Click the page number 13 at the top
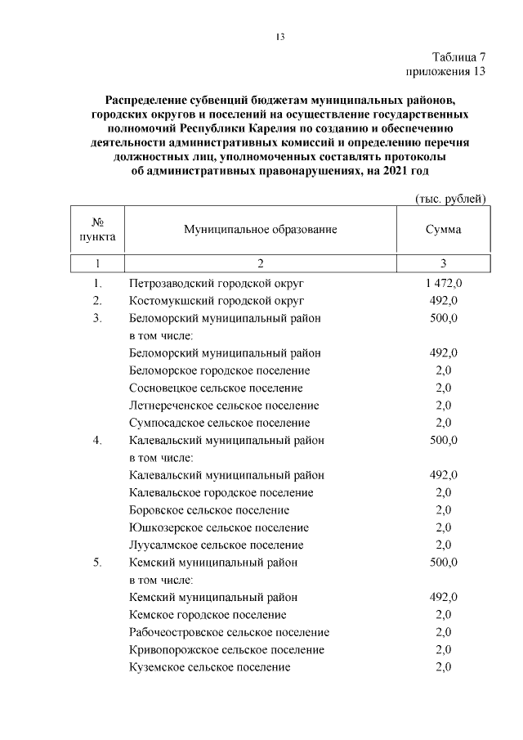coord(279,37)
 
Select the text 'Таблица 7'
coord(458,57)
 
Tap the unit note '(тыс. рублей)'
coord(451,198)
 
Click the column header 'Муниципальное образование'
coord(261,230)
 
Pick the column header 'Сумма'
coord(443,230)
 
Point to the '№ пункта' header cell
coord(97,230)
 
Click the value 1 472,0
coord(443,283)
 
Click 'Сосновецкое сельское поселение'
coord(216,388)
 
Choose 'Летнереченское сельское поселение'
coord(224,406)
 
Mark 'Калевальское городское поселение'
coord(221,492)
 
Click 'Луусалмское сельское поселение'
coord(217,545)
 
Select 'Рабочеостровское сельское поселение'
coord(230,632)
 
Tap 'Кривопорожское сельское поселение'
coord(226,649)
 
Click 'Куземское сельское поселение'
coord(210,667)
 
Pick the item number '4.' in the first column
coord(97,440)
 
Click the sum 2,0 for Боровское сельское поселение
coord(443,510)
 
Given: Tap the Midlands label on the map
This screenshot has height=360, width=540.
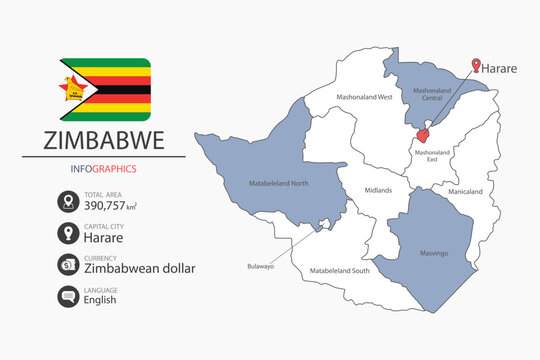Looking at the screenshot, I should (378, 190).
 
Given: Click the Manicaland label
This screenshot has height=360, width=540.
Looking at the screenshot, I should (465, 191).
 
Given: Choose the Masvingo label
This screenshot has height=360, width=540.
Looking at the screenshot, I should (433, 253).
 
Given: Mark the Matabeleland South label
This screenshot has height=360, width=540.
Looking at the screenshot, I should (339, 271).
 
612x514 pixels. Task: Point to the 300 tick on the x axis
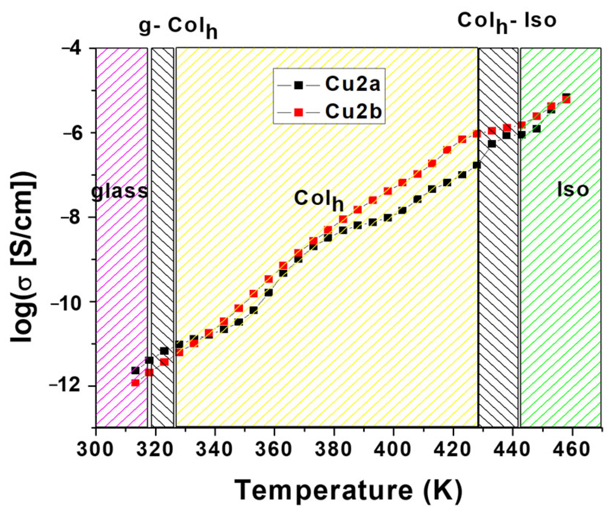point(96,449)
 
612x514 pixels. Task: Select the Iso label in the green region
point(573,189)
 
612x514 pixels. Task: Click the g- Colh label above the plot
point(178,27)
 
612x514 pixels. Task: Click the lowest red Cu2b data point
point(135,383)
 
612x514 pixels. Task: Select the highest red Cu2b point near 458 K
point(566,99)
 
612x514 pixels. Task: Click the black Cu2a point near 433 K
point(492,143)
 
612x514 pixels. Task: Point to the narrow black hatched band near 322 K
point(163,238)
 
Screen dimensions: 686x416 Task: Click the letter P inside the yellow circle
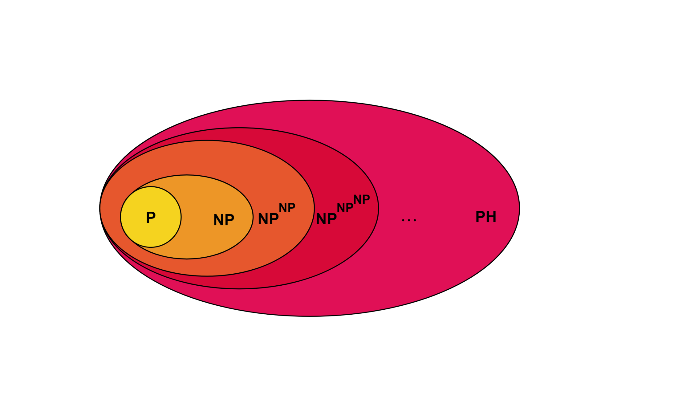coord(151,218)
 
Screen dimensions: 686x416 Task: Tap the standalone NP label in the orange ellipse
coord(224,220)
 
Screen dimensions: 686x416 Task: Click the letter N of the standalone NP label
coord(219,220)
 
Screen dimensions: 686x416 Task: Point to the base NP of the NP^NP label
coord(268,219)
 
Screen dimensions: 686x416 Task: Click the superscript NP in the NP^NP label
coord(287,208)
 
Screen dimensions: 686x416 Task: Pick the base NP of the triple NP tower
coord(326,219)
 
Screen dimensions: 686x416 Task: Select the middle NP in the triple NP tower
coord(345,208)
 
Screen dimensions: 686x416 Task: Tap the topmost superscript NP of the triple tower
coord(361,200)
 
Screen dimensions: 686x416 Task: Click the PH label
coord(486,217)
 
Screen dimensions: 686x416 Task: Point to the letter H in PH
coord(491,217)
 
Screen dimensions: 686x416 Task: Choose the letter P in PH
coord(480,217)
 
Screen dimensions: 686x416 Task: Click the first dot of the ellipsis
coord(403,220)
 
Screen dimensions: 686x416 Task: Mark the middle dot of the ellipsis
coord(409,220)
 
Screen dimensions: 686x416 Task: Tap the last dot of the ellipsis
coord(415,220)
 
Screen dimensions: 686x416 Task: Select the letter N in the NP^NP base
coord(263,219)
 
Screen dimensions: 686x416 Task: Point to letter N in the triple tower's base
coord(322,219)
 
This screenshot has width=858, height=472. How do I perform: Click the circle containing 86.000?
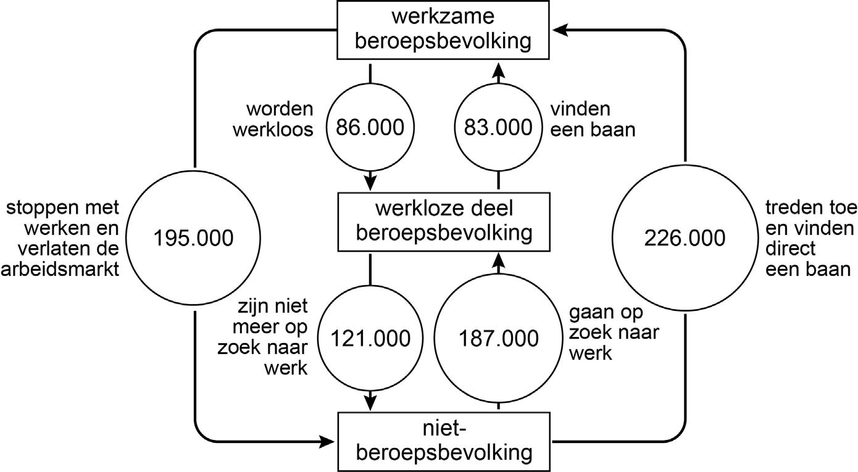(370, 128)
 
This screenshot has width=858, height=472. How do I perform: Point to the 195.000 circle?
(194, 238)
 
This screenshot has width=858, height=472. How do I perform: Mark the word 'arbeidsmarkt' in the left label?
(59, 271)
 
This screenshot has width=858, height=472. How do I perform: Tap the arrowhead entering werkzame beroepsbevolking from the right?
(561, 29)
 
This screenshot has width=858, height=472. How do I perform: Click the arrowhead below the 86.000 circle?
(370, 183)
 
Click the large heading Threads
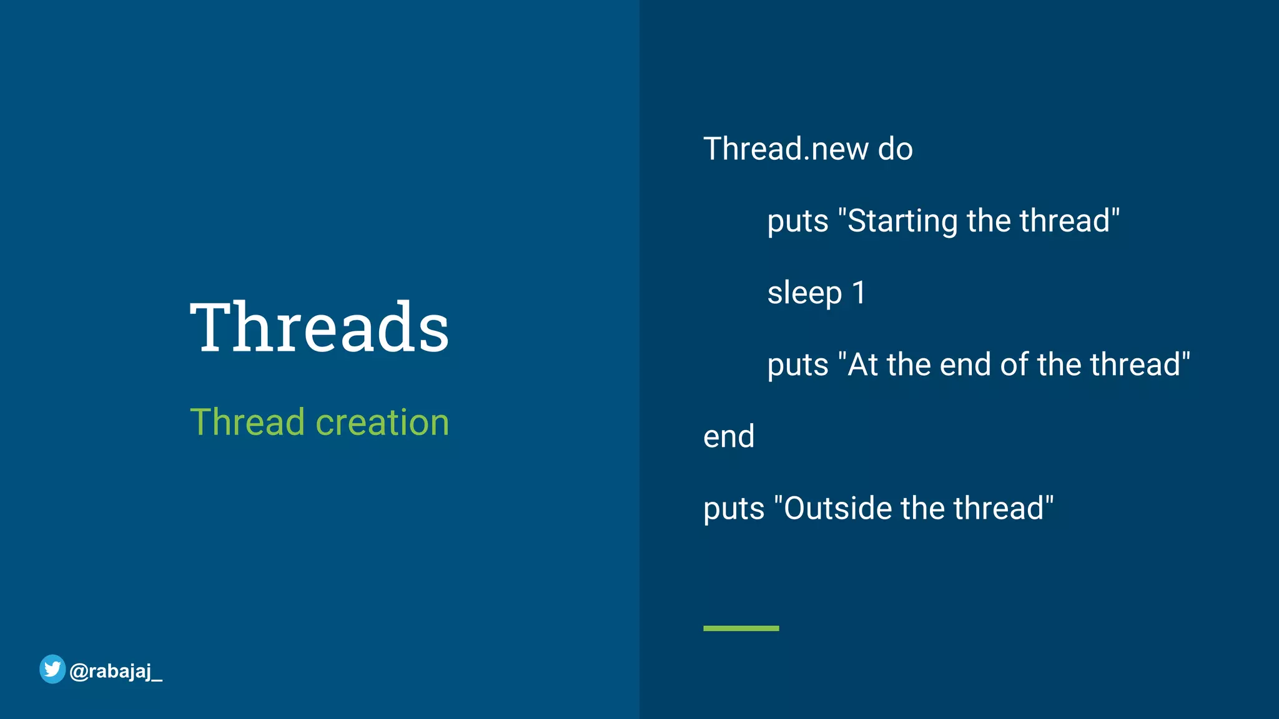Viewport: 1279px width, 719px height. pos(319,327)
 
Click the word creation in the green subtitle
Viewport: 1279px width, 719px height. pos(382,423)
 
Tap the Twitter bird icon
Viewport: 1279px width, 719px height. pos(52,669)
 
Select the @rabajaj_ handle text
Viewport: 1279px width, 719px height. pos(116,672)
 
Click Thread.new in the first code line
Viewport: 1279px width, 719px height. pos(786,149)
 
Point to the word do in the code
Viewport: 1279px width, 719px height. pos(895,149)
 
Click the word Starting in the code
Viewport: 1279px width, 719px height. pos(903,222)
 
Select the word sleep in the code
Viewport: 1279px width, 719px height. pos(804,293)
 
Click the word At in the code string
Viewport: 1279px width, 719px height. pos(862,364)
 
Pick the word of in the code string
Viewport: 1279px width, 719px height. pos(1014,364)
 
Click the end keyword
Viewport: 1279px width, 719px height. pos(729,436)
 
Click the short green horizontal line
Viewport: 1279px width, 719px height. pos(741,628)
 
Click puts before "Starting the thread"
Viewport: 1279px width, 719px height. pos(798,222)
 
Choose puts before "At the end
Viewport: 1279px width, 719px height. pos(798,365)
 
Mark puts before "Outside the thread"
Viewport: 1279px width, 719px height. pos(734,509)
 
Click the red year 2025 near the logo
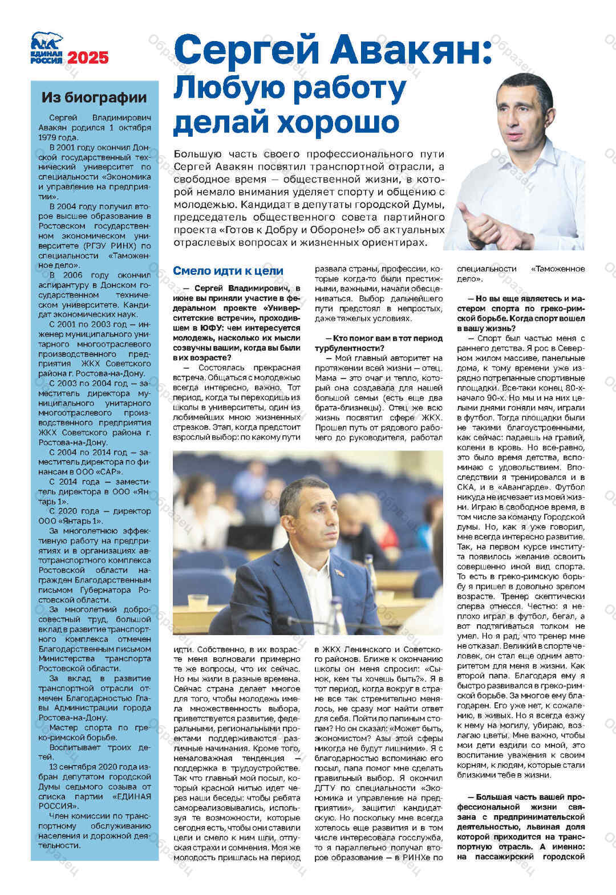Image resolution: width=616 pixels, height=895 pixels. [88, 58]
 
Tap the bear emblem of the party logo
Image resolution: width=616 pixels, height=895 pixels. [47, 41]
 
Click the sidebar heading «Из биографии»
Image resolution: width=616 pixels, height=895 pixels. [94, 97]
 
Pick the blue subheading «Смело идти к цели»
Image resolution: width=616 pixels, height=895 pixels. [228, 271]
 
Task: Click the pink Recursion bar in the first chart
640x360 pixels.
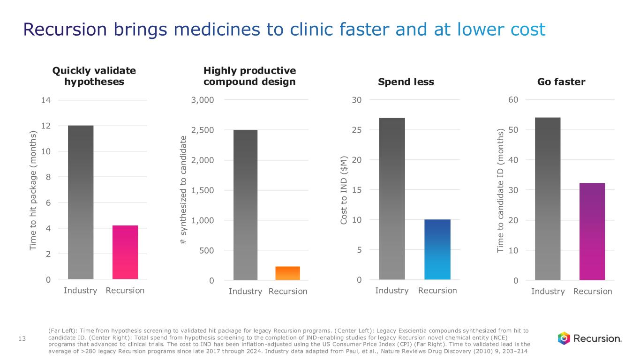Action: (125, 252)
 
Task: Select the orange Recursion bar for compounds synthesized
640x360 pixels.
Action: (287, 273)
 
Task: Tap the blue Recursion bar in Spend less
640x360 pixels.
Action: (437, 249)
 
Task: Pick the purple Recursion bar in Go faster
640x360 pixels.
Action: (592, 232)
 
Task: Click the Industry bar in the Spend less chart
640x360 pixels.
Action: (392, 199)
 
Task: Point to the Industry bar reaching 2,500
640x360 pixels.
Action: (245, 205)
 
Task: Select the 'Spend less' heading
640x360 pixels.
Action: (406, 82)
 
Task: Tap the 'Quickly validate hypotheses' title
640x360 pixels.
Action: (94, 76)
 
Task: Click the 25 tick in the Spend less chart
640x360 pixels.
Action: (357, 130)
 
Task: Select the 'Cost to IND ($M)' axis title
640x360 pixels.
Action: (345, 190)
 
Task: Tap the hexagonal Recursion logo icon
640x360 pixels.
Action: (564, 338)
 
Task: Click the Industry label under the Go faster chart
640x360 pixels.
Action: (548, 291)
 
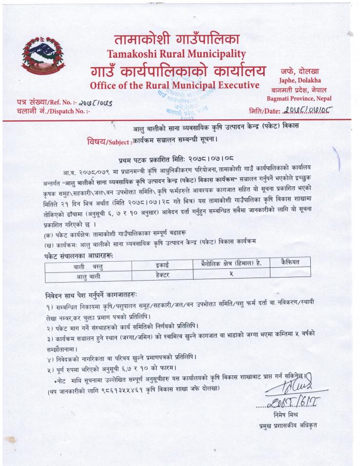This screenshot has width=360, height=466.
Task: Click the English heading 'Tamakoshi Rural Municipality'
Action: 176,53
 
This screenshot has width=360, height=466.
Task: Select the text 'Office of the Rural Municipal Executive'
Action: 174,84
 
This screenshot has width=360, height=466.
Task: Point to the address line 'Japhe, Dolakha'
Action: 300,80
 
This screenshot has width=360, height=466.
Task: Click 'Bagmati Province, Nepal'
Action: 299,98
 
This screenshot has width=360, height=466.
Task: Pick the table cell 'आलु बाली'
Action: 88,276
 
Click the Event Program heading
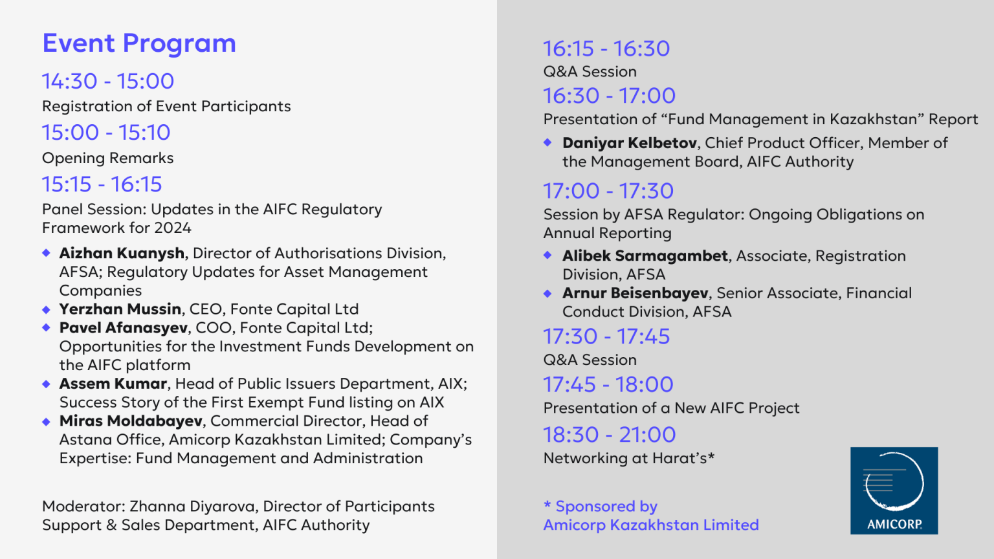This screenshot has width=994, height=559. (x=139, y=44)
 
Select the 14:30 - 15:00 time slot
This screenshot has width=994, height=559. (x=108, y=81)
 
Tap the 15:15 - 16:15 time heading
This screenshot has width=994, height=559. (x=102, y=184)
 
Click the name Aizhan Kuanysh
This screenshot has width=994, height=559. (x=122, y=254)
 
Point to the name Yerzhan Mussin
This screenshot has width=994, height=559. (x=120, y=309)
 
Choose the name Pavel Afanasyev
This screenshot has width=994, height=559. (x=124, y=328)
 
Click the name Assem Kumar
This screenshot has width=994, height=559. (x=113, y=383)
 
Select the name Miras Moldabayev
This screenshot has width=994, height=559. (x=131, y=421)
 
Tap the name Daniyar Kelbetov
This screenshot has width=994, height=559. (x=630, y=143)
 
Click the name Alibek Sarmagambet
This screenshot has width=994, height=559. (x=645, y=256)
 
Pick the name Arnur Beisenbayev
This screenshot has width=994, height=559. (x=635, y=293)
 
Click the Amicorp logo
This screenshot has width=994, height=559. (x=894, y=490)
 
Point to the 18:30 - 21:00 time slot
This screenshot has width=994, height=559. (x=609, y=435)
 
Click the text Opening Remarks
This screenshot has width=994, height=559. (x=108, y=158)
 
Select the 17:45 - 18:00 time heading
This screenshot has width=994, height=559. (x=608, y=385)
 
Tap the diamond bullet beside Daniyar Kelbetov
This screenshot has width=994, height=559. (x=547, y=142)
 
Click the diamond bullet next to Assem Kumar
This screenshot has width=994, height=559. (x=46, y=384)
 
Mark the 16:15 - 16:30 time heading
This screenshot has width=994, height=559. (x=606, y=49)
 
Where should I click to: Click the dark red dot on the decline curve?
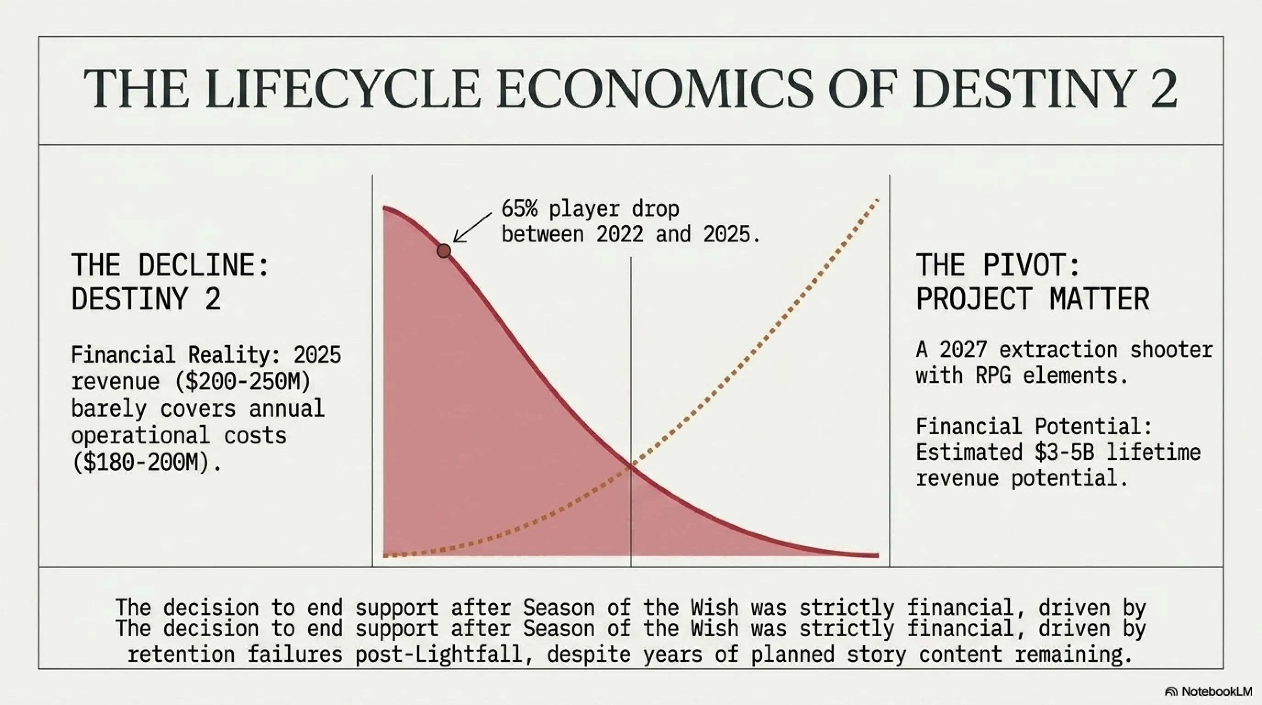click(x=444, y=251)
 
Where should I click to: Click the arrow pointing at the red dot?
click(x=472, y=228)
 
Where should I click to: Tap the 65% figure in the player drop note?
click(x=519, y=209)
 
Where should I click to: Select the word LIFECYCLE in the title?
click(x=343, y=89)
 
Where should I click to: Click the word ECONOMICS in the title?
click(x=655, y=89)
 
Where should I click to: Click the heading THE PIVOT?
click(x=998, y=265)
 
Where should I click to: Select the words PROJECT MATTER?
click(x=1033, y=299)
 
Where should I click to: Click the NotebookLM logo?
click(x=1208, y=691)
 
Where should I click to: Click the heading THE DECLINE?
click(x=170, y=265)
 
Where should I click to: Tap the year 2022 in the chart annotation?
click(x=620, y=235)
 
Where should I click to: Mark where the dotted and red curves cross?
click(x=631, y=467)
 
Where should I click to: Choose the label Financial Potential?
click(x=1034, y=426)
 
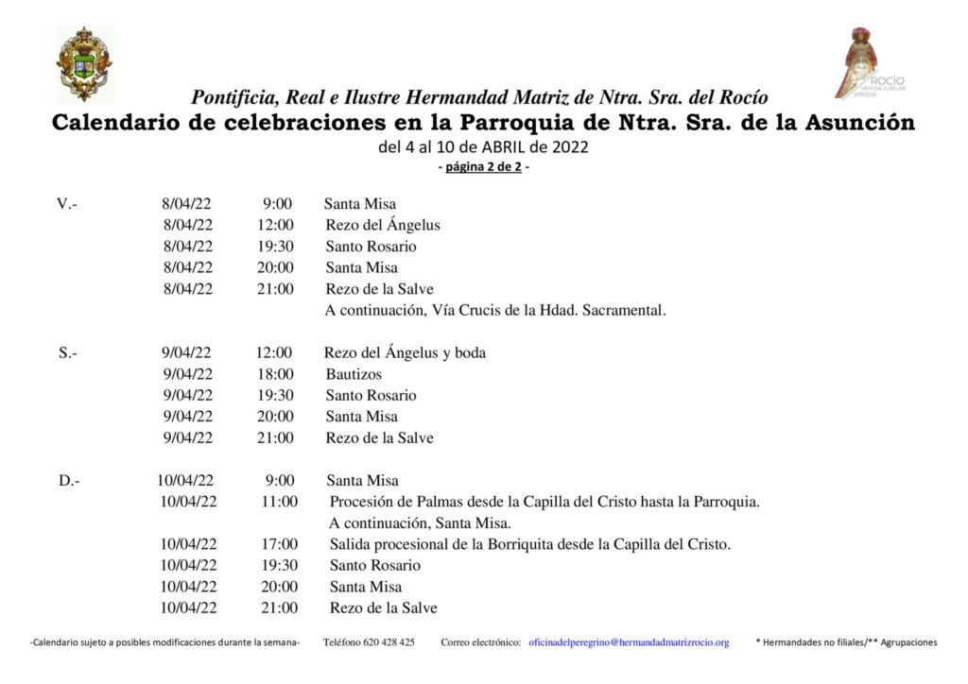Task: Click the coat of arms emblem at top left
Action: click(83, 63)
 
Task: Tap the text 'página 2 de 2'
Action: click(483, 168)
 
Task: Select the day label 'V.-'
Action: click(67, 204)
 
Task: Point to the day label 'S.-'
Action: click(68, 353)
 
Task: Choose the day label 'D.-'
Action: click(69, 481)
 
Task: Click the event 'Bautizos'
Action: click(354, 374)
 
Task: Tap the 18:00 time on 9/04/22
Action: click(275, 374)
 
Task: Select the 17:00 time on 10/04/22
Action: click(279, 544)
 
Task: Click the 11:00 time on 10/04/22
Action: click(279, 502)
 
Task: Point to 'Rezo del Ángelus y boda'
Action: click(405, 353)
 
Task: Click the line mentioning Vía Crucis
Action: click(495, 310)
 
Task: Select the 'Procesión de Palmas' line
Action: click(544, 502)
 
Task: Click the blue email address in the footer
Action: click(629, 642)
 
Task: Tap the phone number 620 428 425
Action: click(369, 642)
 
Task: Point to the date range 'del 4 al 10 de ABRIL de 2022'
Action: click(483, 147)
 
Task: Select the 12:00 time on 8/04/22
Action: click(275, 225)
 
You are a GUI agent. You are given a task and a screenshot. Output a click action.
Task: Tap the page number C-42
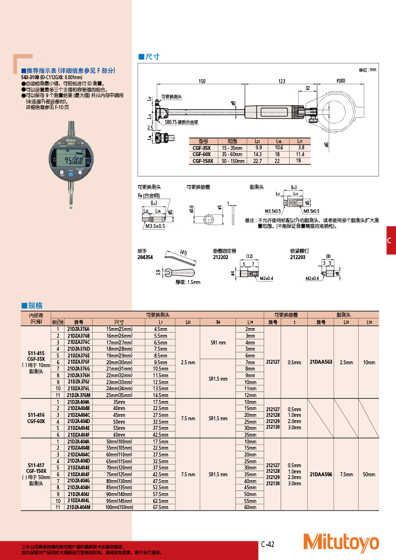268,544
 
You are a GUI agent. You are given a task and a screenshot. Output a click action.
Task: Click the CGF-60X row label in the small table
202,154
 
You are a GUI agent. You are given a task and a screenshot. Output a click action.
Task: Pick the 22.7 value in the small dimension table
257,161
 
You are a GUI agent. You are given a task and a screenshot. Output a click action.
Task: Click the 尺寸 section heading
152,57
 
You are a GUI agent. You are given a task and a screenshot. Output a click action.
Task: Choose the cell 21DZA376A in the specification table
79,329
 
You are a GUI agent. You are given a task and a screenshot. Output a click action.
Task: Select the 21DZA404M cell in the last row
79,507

Task brief: Quote the entries verbatim from the start through the line containing "coord(443,510)", including that line, and leave out the pictures.

Result of this task:
Click the page number 13 at the top
coord(279,37)
 
Select the text 'Таблица 7'
coord(458,57)
 
Tap the unit note '(тыс. рублей)'
coord(451,198)
 
Click the column header 'Муниципальное образование'
coord(261,230)
 
Pick the column header 'Сумма'
coord(443,230)
 
Point to the '№ пункта' header cell
coord(97,230)
 
Click the value 1 472,0
coord(443,283)
 
Click 'Сосновецкое сельское поселение'
coord(216,388)
 
Choose 'Летнереченское сельское поселение'
coord(224,406)
 
Mark 'Калевальское городское поселение'
coord(221,492)
 
Click 'Луусалмское сельское поселение'
coord(217,545)
 
Select 'Рабочеостровское сельское поселение'
coord(230,632)
 
Tap 'Кривопорожское сельское поселение'
coord(226,649)
 
Click 'Куземское сельское поселение'
coord(210,667)
 
Pick the item number '4.' in the first column
coord(97,440)
 
Click the sum 2,0 for Боровское сельское поселение
coord(443,510)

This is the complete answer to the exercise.